Inhibition of BCL2A1 by STAT5 inactivation overcomes resistance to targeted therapies of FLT3-ITD/D835 mutant AML

•BCL2A1 is upregulated and exerts a pro-survival function in FLT3-ITD/D835 AML cells.•Upregulation of BCL2A1 attenuates sensitivity to quizartinib in FLT3-ITD/D835 cells.•Gilteritinib decreases BCL2A1 through inactivation of STAT5 in FLT3-ITD/D835 cells.•Gilteritinib/Venetoclax has a synergistic anti-tumor activity in FLT3-ITD/D835 cells. Tyrosine kinase inhibitors (TKIs) are established drugs in the therapy of FLT3-ITD mutated acute myeloid leukemia (AML). However, acquired mutations, such as D835 in the tyrosine kinase domain (FLT3-ITD/D835), can induce resistance to TKIs. A cap analysis gene expression (CAGE) technology revealed that the gene expression of BCL2A1 transcription start sites was increased in primary AML cells bearing FLT3-ITD/D835 compared to FLT3-ITD. Overexpression of BCL2A1 attenuated the sensitivity to quizartinib, a type II TKI, and venetoclax, a selective BCL2 inhibitor, in AML cell lines. However, a type I TKI, gilteritinib, inhibited the expression of BCL2A1 through inactivation of STAT5 and alleviated TKI resistance of FLT3-ITD/D835. The combination of gilteritinib and venetoclax showed synergistic effects in the FLT3-ITD/D835 positive AML cells.
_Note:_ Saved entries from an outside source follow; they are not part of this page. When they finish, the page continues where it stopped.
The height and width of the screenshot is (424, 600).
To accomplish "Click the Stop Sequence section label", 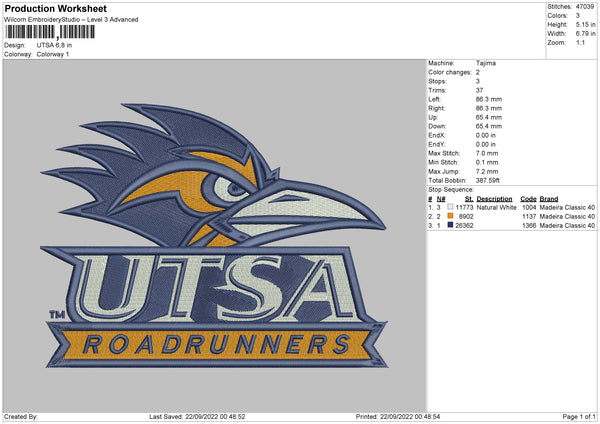I will coord(451,187).
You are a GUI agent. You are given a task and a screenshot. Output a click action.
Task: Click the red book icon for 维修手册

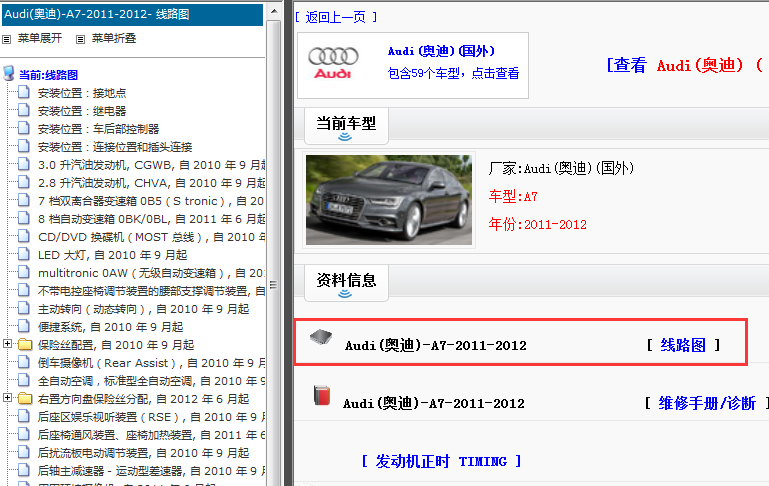click(321, 395)
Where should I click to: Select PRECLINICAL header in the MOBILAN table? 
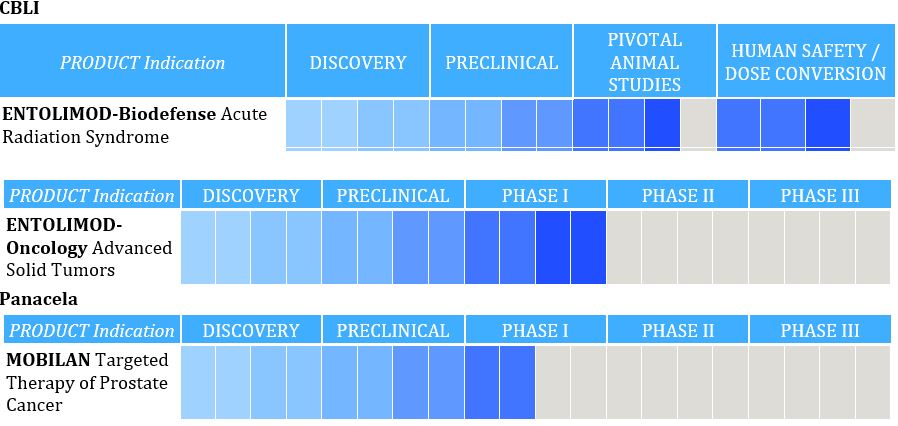tap(393, 330)
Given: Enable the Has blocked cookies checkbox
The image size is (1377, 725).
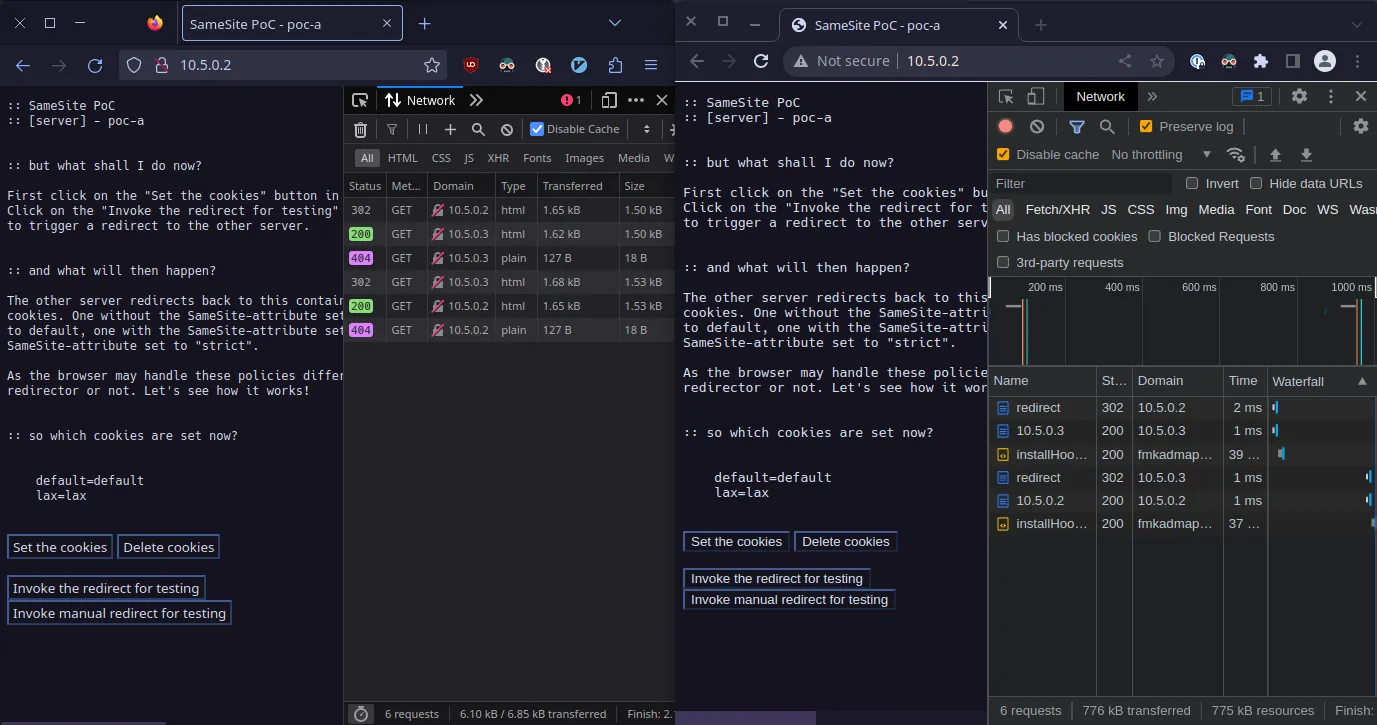Looking at the screenshot, I should [x=1003, y=237].
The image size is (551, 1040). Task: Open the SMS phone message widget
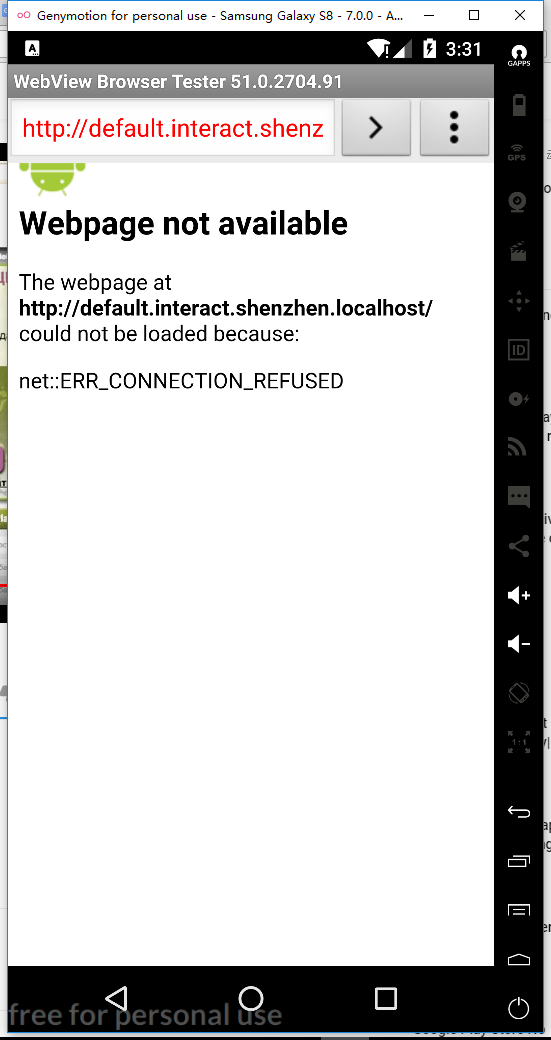point(519,497)
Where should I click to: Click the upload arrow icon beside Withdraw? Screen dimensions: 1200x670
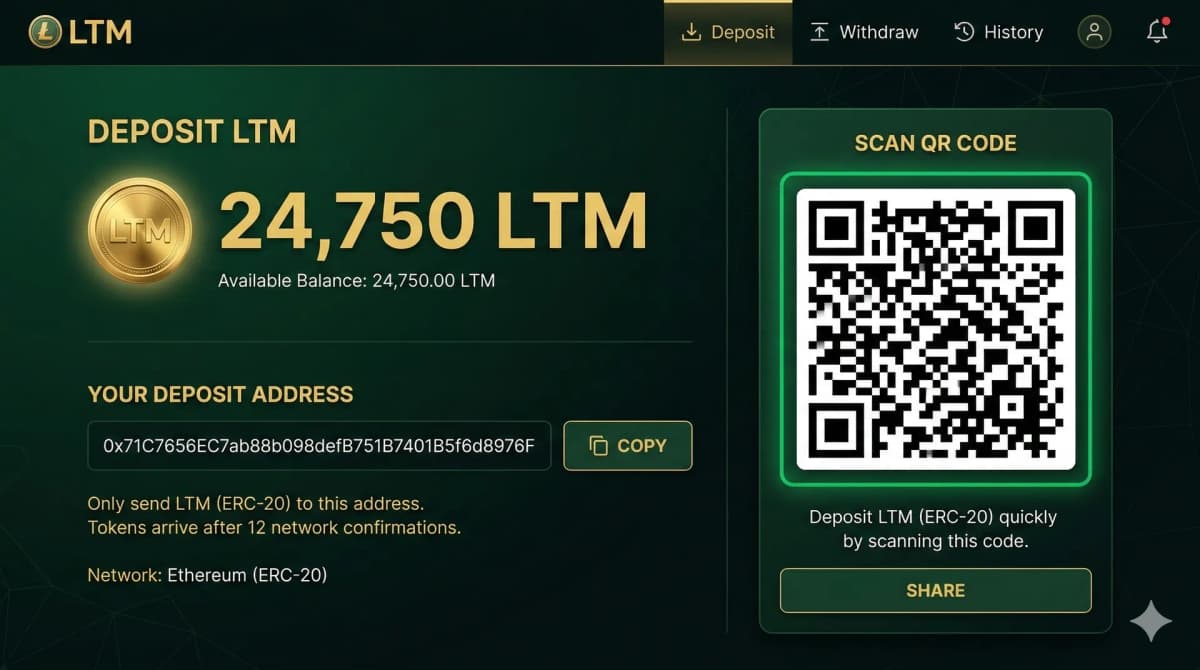(x=819, y=32)
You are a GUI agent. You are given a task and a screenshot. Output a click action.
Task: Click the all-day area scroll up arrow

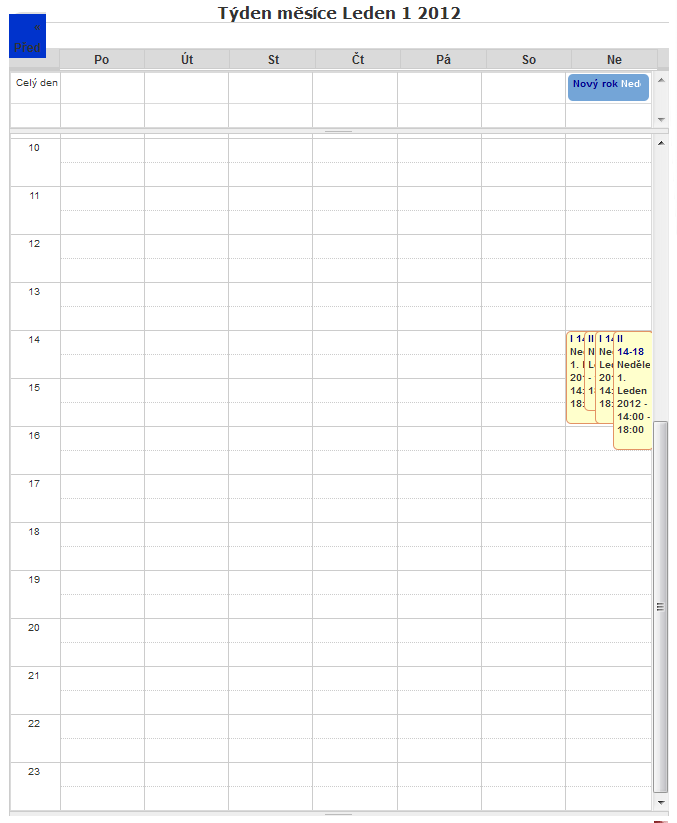(660, 78)
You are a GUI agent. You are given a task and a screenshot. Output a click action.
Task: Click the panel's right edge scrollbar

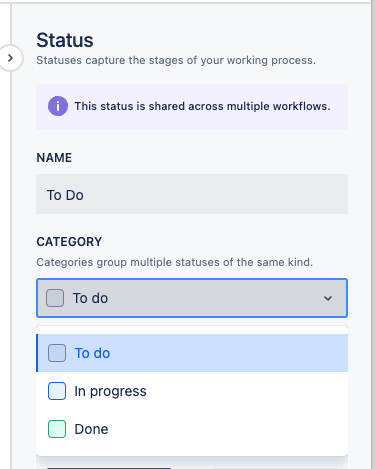(373, 234)
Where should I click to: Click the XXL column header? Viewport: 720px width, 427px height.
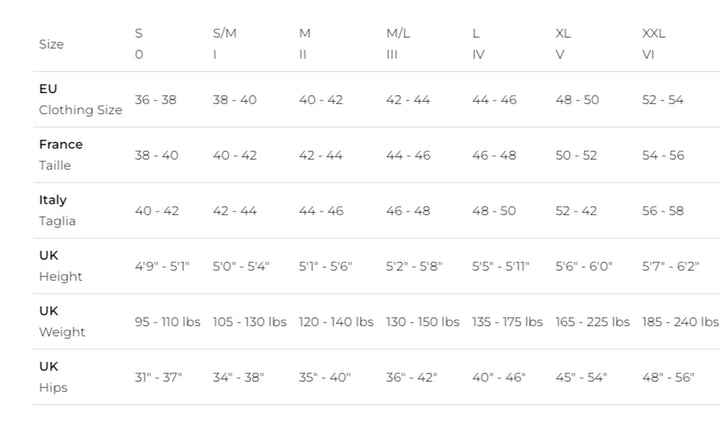653,33
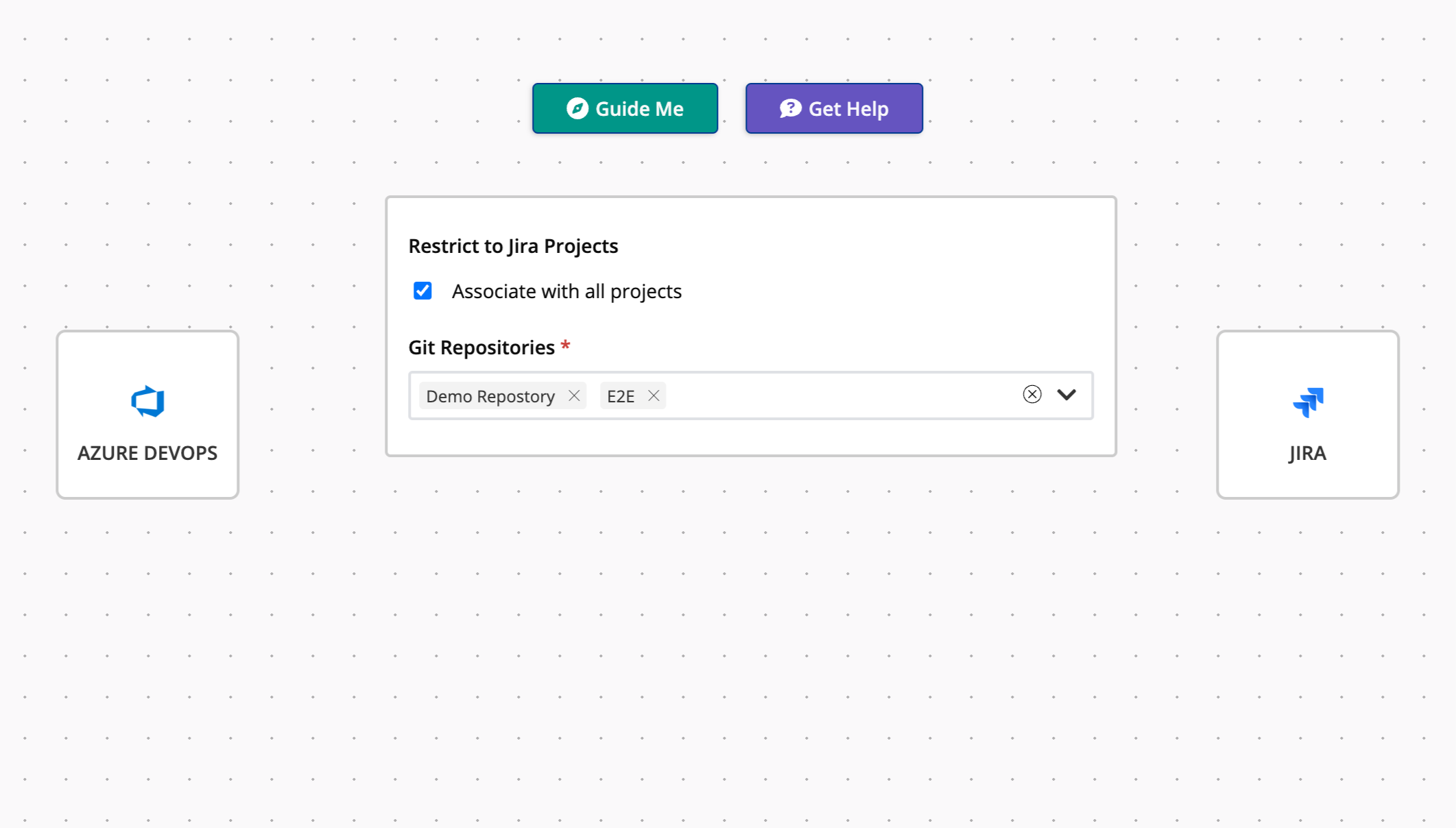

The promoter region of BCL2A1 contains a BRD4 binding site. Thus, the blockade of BRD4 with a BET inhibitor (CPI-0610) downregulated BCL2A1 in FLT3-mutated AML cells and extended profound suppression of FLT3-ITD/D835 mutant cells. Therefore, we propose that BCL2A1 has the potential to be a novel therapeutic target in treating FLT3-ITD/D835 mutated AML.